Hier kommen 5 Tipps, die dir dabei helfen, die Hitze am Arbeitsplatz zu überstehen. Mehr findest du außerdem in diesem Artikel zu Hitze am Arbeitsplatz und diesem Sommer-Artikel

  1. Nachts lüften, tagsüber abschotten:
    Abends vor Feierabend die Fenster zu öffnen, kann dabei helfen, die Raumtemperatur am Arbeitsplatz niedrig zu halten. Untertags sollte direkte Sonneneinstrahlung gemieden werden, beispielsweise durch Jalousien. 

  2. Kleidung anpassen:
    Falls es in deinem Job eine Kleidervorschrift gibt, könnte eine Anpassung schon viel bewirken. Luftige Kleidung kann eine große Erleichterung sein, wenn es um Hitze am Arbeitsplatz geht. Auch Kopfbedeckungen, Sonnencreme und Sonnenbrillen sind wichtig für deinen Schutz, wenn du im Freien arbeitest. 

  3. Ventilatoren und Mini-Klimaanlagen:
    Ventilatoren kühlen die Luft zwar nicht, tragen jedoch zumindest dazu bei, dass die Luft nicht stillsteht. Mini-Klimaanlagen oder Luftkühler sind oft für wenig Geld zu haben und können zumindest zeitweise etwas Abhilfe schaffen. 

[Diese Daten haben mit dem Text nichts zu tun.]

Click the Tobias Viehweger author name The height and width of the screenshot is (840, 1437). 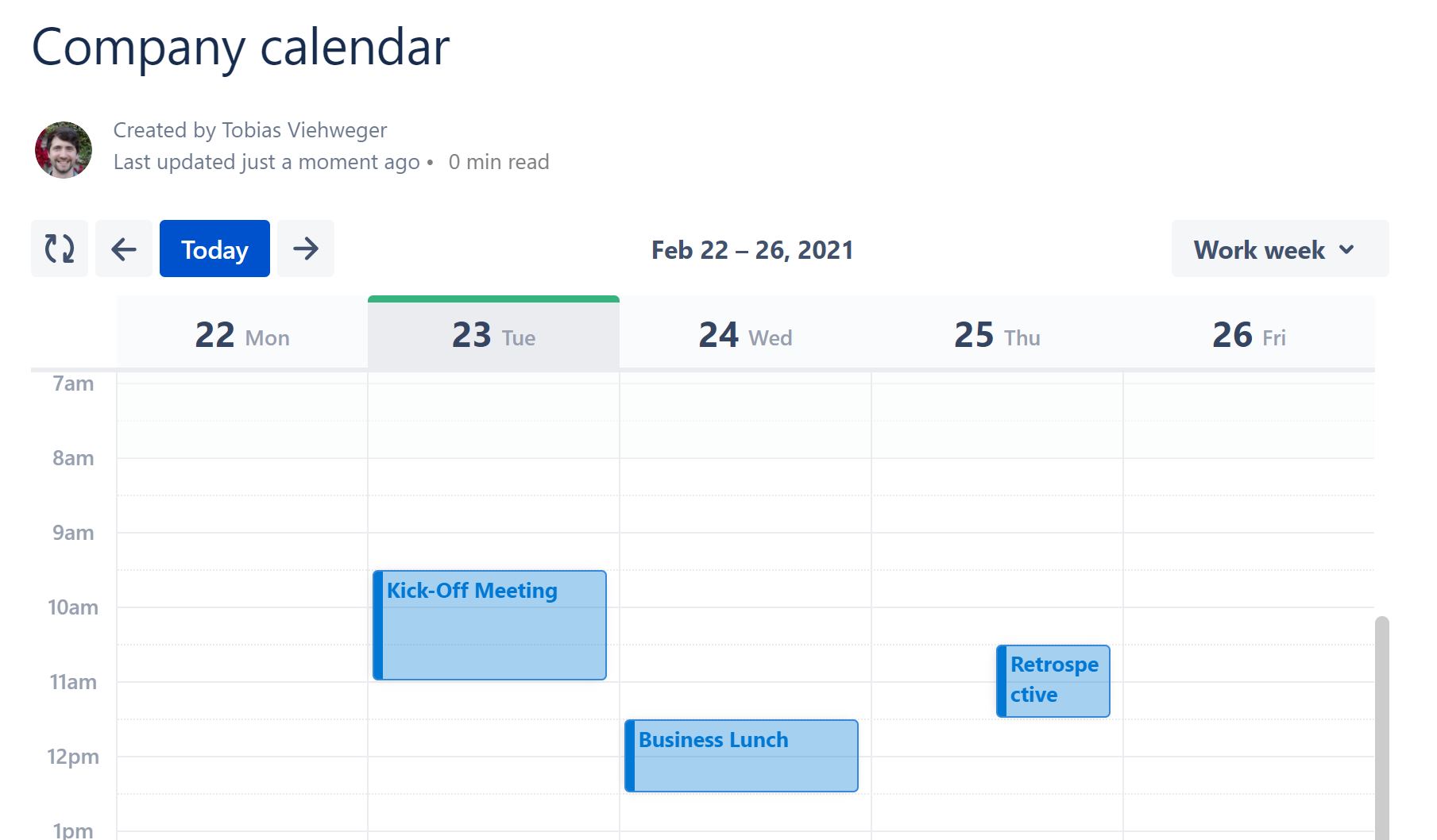click(304, 130)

  4. Trinken, trinken, trinken:
    Nein, keinen Alkohol. Am besten Wasser, ungesüßte Fruchtsäfte oder Tee. Gefrorenes Obst im Wasser kann für Abwechslung sorgen. Eine Alternative aus wärmeren Ländern ist lauwarmer Tee, weil dieser deinem Körper beim Temperaturausgleich hilft. 

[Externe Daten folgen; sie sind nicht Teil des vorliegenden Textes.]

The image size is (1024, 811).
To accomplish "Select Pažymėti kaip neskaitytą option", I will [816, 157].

  5. Pausen & Abkühlung zwischendurch:

    Höre auf deinen Körper und mache im Zweifelsfall mehr Pausen als gewöhnlich. Falls möglich, kannst du auch kühle Umschläge nutzen oder dir zwischendurch kaltes Wasser in dein Gesicht und auf die Handgelenke geben. 

Fazit

Hitze macht das Arbeiten schwerer - sowohl körperliche als auch geistige Arbeit. Auch wenn es weder in Deutschland noch in Österreich gesetzliche Regelungen für hitzefreie Tage gibt, müssen Arbeitgeberinnen gewisse Vorkehrungen treffen, um das Raumklima am Arbeitsplatz ertragbar zu halten. Um die Hitze erträglich zu machen, helfen neben viel Trinken und luftiger Kleidung auch Pausen, Sonnenschutz und Ventilatoren. 

Ausschließlich zum Zweck der besseren Lesbarkeit wird auf die gleichzeitige Verwendung männlicher & weiblicher Sprachformen verzichtet. Alle Personenbezeichnungen sind demnach geschlechtsneutral zu verstehen.